ASK ABDI: HOW BIG OF A DEAL IS MY INTERNET PORN HABIT IN THE GRAND SCHEME OF THINGS?
QUESTION: A friend recommended that I ask you a question about my porn habit. I’m trying to break my habit of watching porn whenever I get stressed or excited about some news while at home. I know it’s a trigger. For others, it may be smoking or drinking, but for me it’s Internet porn. I try staying away from it, but then I feel strange and disoriented, so I find ways to justify my habit and convince myself that it’s not that bad. I know in the grand scheme of addictions, Internet porn is not that big of a deal, but I feel like cumulatively it has isolated me and made me feel awkward in developing more intimate relationships. Any advice?
ANSWER: Good on you for reaching out, as that is the first step with dealing with any addiction: realizing that it is a problem. You are absolutely wrong to state that Internet pornography addiction is not destructive in the grand scheme of addictions. It is an addiction, plain and simple. As such, it is destructive to body, mind, and soul. Consuming porn changes our body chemistry just as a drug, and it has certain negative consequences beyond other drugs. Input or consumption via the eyes can be, and in this case is, similar to consumption via the lungs or digestive tract. You can tell yourself that this behavior is not bad, but it is not a case of good or bad. That is a judgment. It is a fact that it is destructive.

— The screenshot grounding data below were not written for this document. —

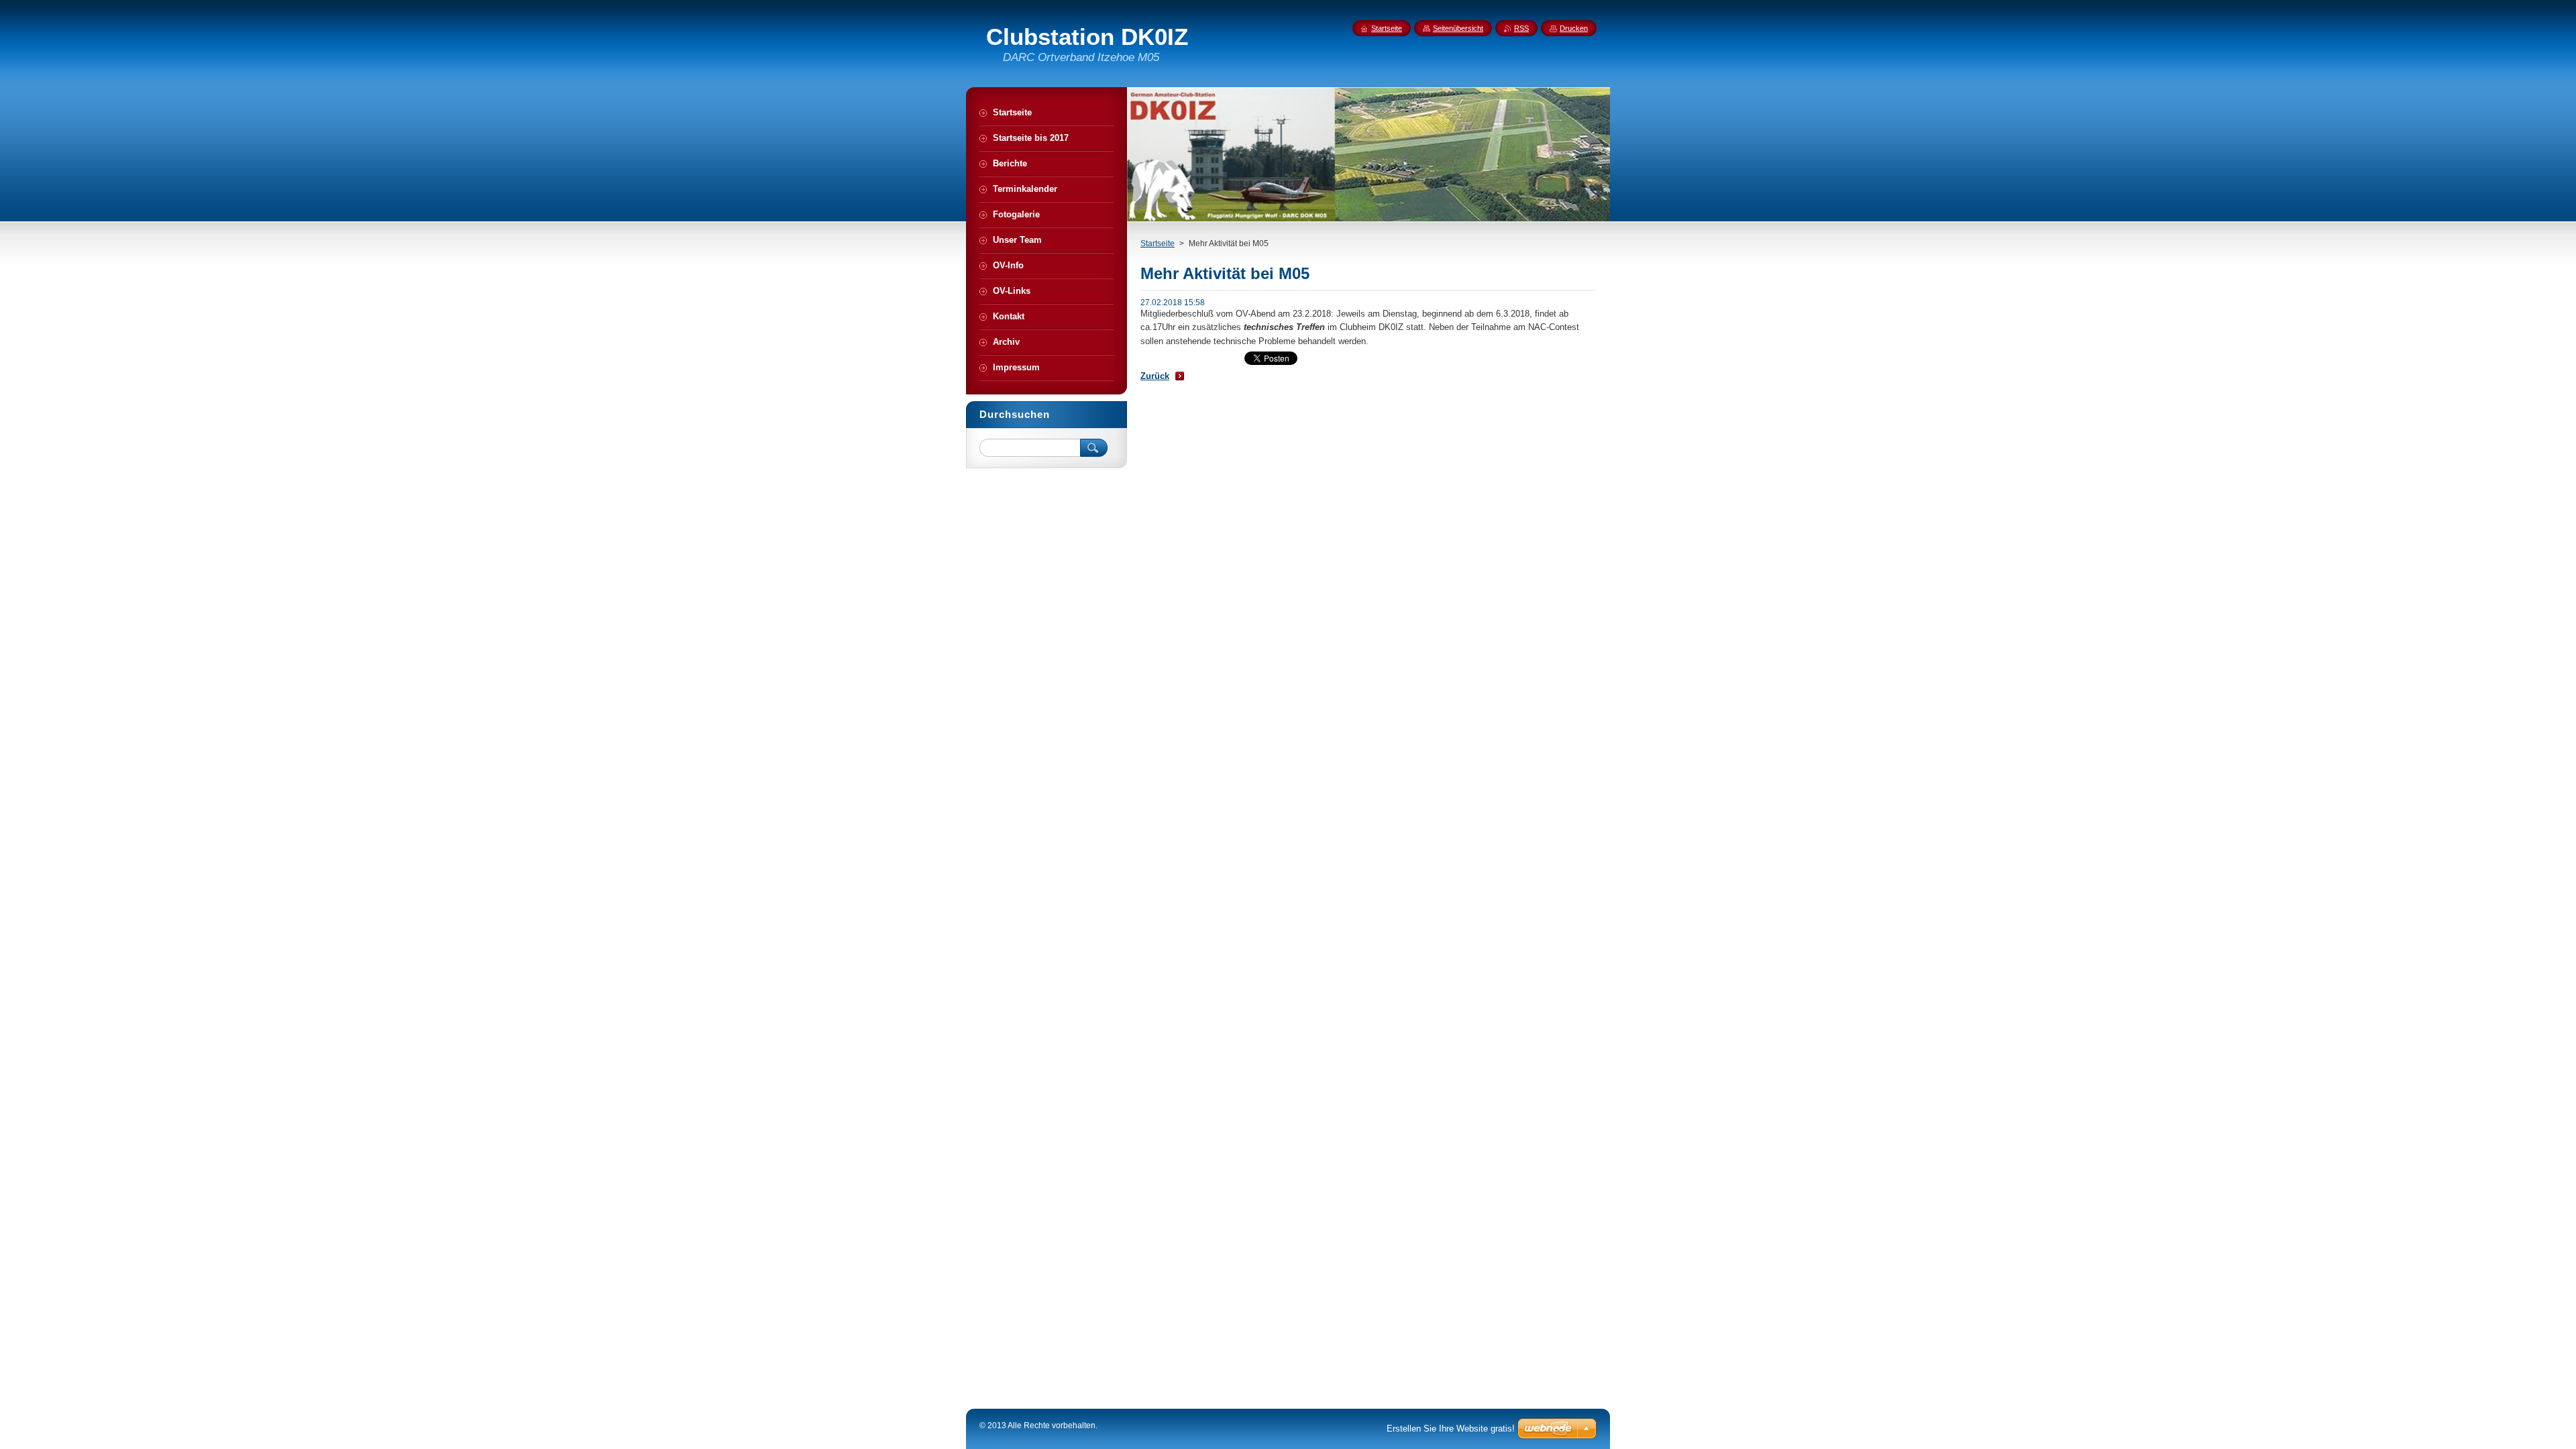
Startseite (1157, 243)
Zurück (1154, 376)
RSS (1521, 28)
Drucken (1574, 28)
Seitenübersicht (1458, 28)
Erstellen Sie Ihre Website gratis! (1451, 1429)
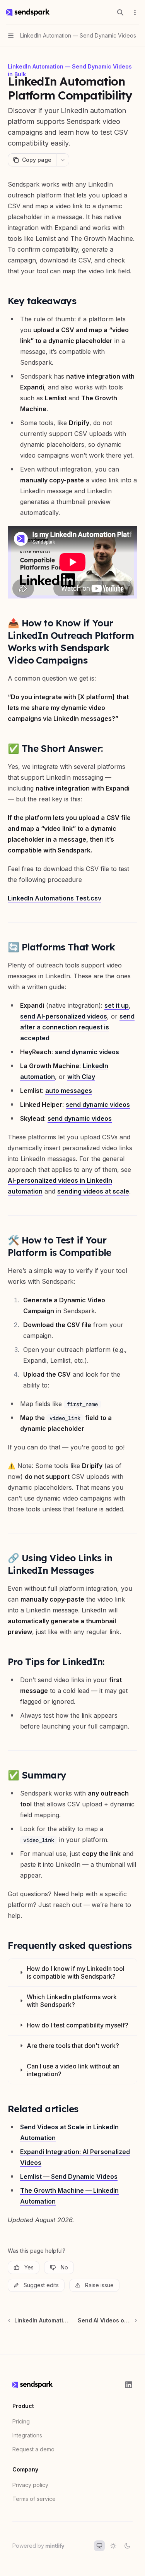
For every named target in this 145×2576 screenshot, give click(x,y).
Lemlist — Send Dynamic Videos (69, 2176)
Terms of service (34, 2498)
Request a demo (33, 2449)
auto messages (68, 1090)
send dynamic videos (87, 1052)
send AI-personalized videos (63, 1016)
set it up (116, 1005)
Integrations (27, 2435)
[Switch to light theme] (113, 2545)
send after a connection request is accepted (77, 1027)
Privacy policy (30, 2485)
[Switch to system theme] (99, 2545)
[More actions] (135, 12)
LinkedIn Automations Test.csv (54, 898)
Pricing (21, 2421)
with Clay (81, 1076)
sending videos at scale (93, 1191)
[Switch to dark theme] (127, 2545)
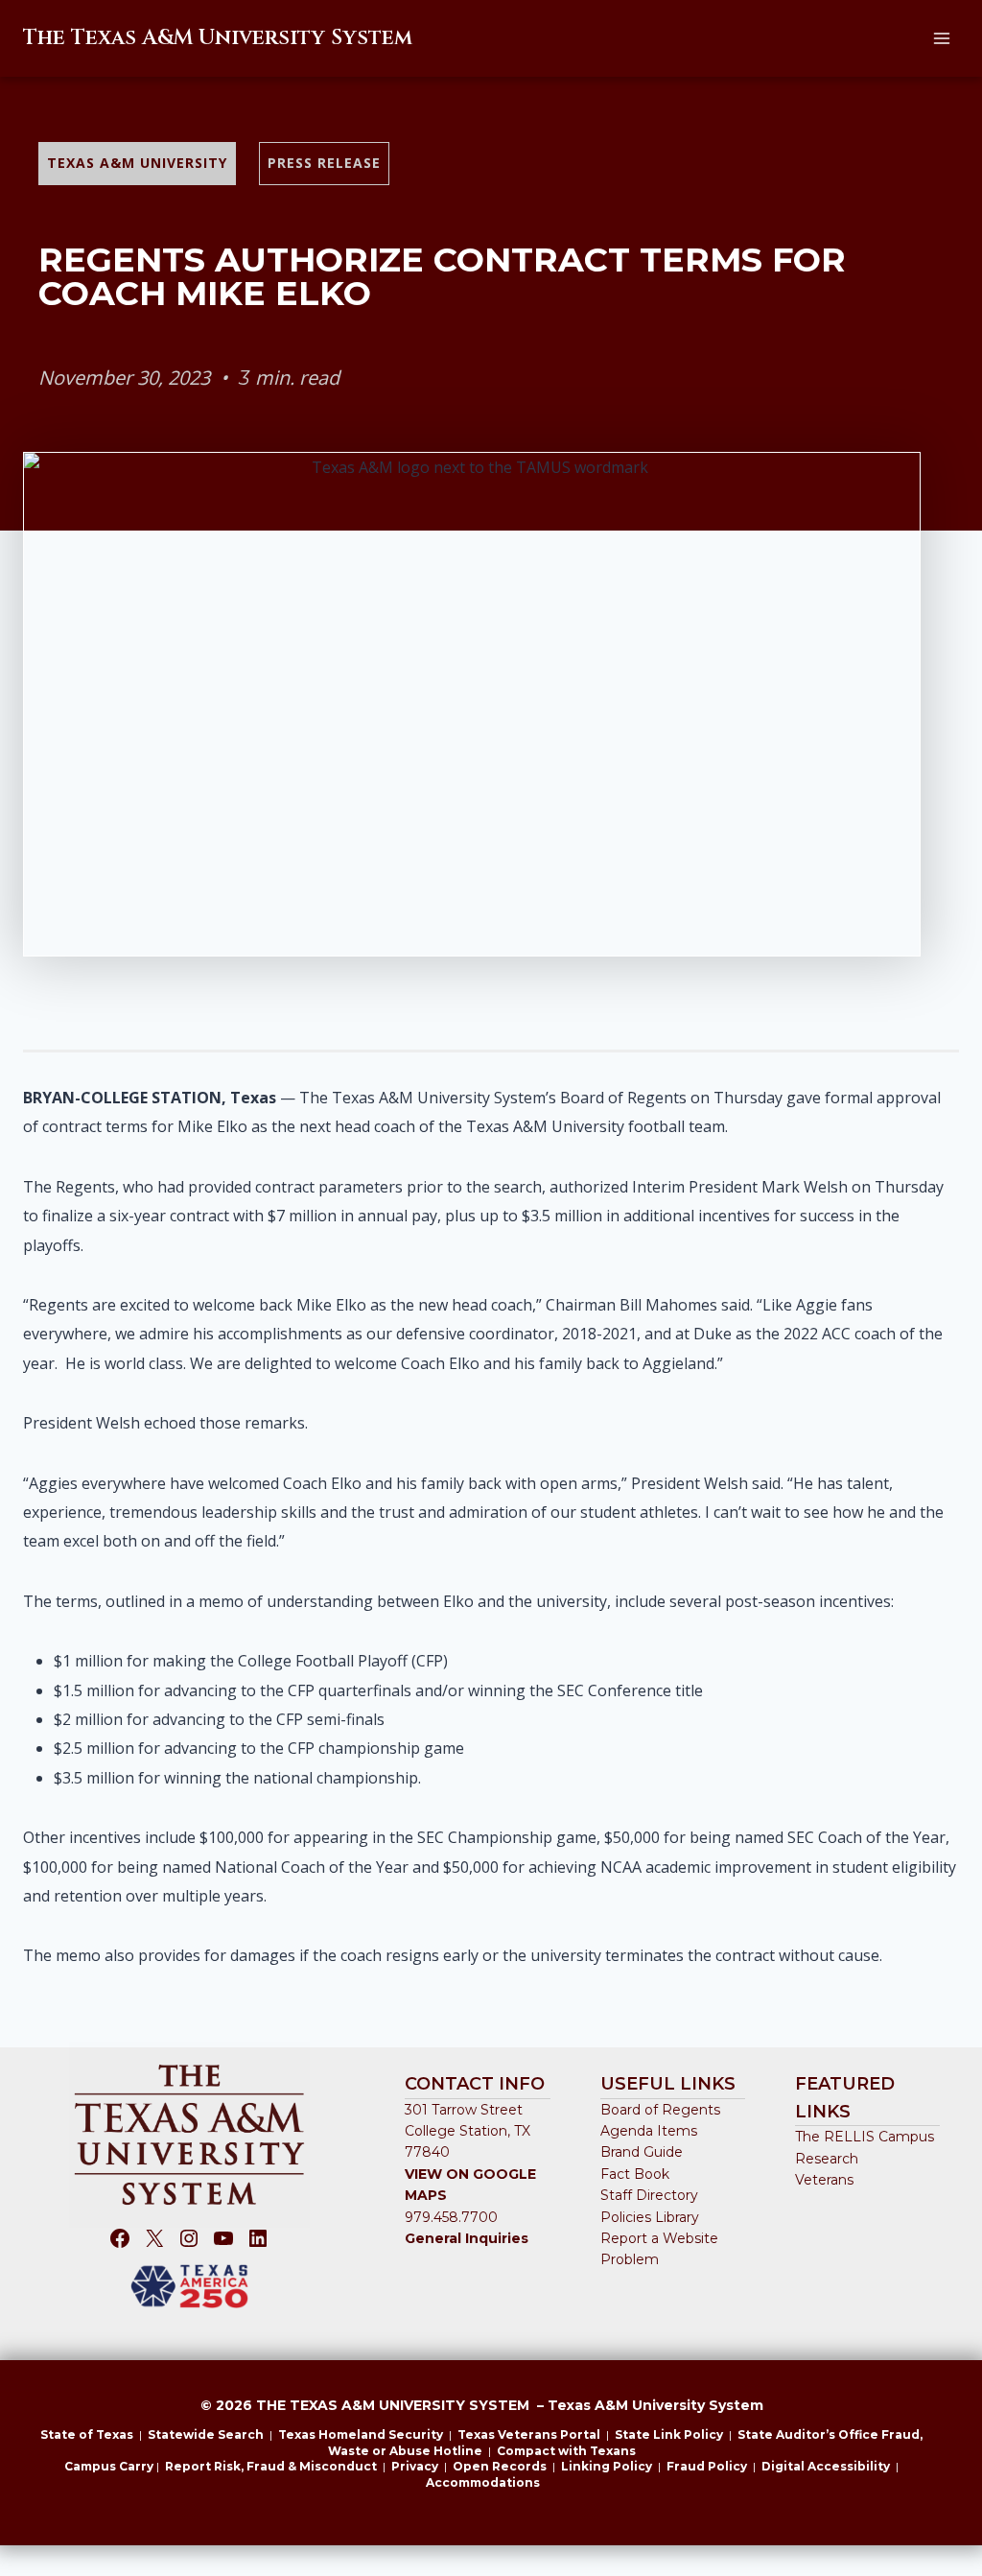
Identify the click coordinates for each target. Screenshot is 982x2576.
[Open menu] (941, 38)
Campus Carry (108, 2466)
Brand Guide (641, 2152)
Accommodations (483, 2482)
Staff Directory (649, 2195)
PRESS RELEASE (324, 163)
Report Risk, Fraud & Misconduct (271, 2466)
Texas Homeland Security (360, 2434)
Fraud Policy (706, 2466)
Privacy (414, 2466)
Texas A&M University (137, 163)
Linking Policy (606, 2466)
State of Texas (86, 2434)
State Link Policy (669, 2434)
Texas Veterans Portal (528, 2434)
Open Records (500, 2466)
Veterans (824, 2179)
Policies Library (649, 2217)
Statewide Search (206, 2434)
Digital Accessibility (825, 2466)
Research (826, 2158)
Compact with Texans (566, 2451)
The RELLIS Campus (864, 2136)
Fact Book (634, 2174)
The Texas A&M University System (217, 38)
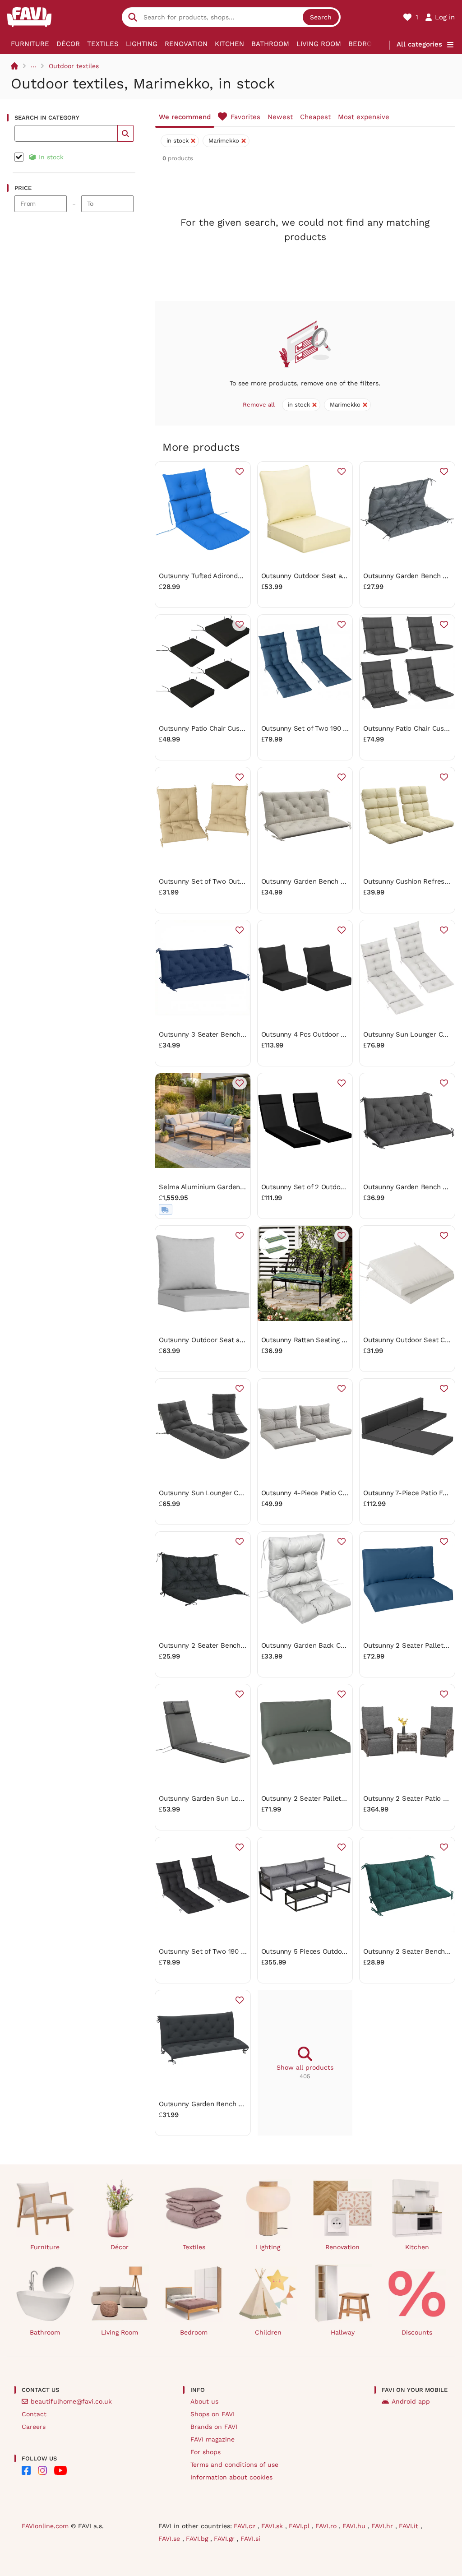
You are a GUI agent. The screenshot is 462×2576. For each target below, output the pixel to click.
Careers (34, 2426)
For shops (205, 2452)
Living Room (318, 44)
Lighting (141, 44)
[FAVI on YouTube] (60, 2470)
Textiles (103, 44)
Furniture (30, 44)
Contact (34, 2414)
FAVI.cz (246, 2526)
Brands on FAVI (213, 2426)
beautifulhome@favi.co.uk (71, 2401)
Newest (280, 117)
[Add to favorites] (239, 471)
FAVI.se (170, 2538)
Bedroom (365, 44)
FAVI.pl (300, 2526)
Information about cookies (231, 2477)
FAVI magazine (212, 2439)
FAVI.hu (355, 2526)
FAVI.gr (225, 2538)
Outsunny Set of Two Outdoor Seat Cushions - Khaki (243, 881)
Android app (411, 2401)
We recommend (185, 117)
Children (268, 2332)
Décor (68, 44)
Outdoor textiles (74, 65)
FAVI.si (250, 2538)
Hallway (343, 2332)
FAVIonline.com (45, 2526)
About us (204, 2401)
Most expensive (363, 117)
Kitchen (229, 44)
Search (321, 17)
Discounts (417, 2332)
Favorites (245, 117)
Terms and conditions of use (234, 2464)
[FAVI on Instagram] (42, 2470)
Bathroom (270, 44)
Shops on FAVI (212, 2414)
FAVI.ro (327, 2526)
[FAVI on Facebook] (26, 2470)
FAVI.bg (198, 2538)
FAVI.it (409, 2526)
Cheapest (315, 117)
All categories (419, 44)
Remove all (259, 404)
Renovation (186, 44)
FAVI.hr (383, 2526)
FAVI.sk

Your addiction is a massive problem among many people. I work with men who can not have computers at home because their addictive compulsion to watch porn is so strong. Porn is more easily accessible these days than any other substance, as one never has to leave one’s home to get it. Because of that, you need to dig deep to heal. As with any addiction, willpower is not the answer. The pain and anxiety beneath this behavior has to be faced, examined, and healed. There are 12-step programs that can be helpful. Working with a therapist can help you sort through the underlying issues. All addictions affect intimacy, but porn is particularly destructive because its consumption totally disconnects us from our heart. We live in a culture that constantly reinforces our disconnection from those around us. We don’t need to strengthen that destructive energy by further disconnecting ourselves.
Sexual fantasy is a wonderful and healthy part of life; we are not talking about cutting or censoring that out. Fantasy is a powerful gift to be shared in the confines of an intimate relationship. It can help us reveal aspects of our unconscious self to our conscious self and/or another. What happens with pornography, as you have discovered, is a total disconnect from our heart and that energy. We look at certain images that are stimulating to our nervous system as a way of keeping pain and anxiety at bay. So the sexual act that needs to be connected to our heart, in order to connect us with another, is subverted to control internal pain. This is isolating and makes it much harder to connect with another person. Every time we act out by watching porn, we are disconnecting our heart from our sexual desire. When the time comes for intimacy with another human being, we are at an even larger disadvantage than normal, since we have been training ourselves not to be present on a daily level.
I will not even get into how excessive masturbation for men has negative consequences in terms of vitality and reduced life force. This becomes more of an issue the older a man is. You can read up on that in literature on Chinese martial arts and medicine under the topic of Jing conservation.
You have your work cut out for you. You, like many of us, are numbing yourself. Use that energy to heal yourself instead. This way you are not at the mercy of some unmoored energy in your psyche that runs you. Make friends with that part of yourself and drink the clean water of intimacy, instead of poisoning yourself with the energy of disconnection.